Sebastián Ereros

Personal information
- Full name: Sebastián Adolfo Ereros
- Date of birth: April 14, 1985 (age 40)
- Place of birth: Caseros, Argentina
- Height: 1.68 m (5 ft 6 in)
- Position: Second striker

Team information
- Current team: Talleres de Córdoba

Senior career*
- Years: Team / Apps / (Gls)
- 2006–2010: Vélez Sársfield / 26 / (6)
- 2007–2008: → Tigre (loan) / 31 / (2)
- 2008–2009: → Asteras Tripolis (loan) / 6 / (0)
- 2009: → AS Trenčín (loan) / 14 / (6)
- 2009: → Gimnasia de La Plata (loan) / 5 / (0)
- 2010: → Cerro Porteño (loan) / 4 / (1)
- 2010–2011: All Boys / 27 / (1)
- 2011–2012: Chacarita Juniors / 30 / (5)
- 2012–2013: Deportes Iquique / 14 / (1)
- 2013–2014: Instituto / 32 / (3)
- 2014–2015: Gimnasia de Jujuy / 18 / (1)
- 2015–: Talleres de Córdoba

= Sebastián Ereros =

Argentine footballer

Sebastián Adolfo Ereros (born 14 April 1985, in Caseros) is an Argentine football forward currently playing for Talleres de Córdoba in the Torneo Federal A in Argentina.

==Career==
Ereros started his career in 2005 with Vélez Sársfield. In 2006, he was joint topscorer in the Copa Libertadores 2006 with 5 goals. He scored 6 goals in 26 games in all competitions for Velez.
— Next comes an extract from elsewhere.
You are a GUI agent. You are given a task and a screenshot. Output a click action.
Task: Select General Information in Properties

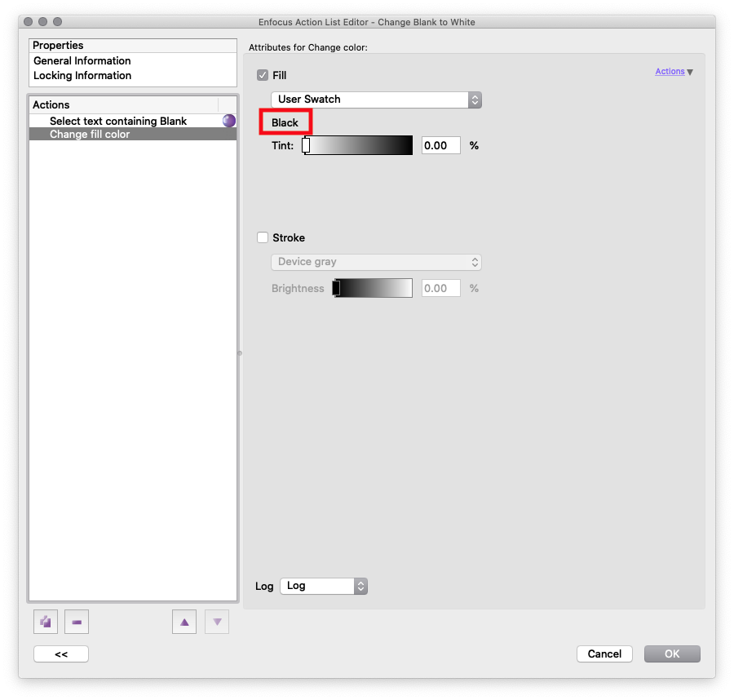tap(82, 60)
In 2007 Ereros joined newly promoted Tigre on loan. The Apertura 2007 was Tigre's first season in the Primera since 1980, Ereros was a member of the first team, playing in 13 of Tigre's 19 games and scoring 2 goals. The club finished in 2nd place which was the highest league finish in their history.

On 17 August 2009 he was loaned to Gimnasia de La Plata. On 8 January 2010, Cerro Porteño signed the Argentine forward on loan from Vélez Sársfield.

In July 2010, Ereros joined recently promoted All Boys to play the 2010-11 Argentine Primera División season.

Since season 2013, he plays for Instituto de Córdoba.

==Personal life==
His father Carlos was also footballer, and he won 1985 Copa Libertadores with Argentinos Juniors.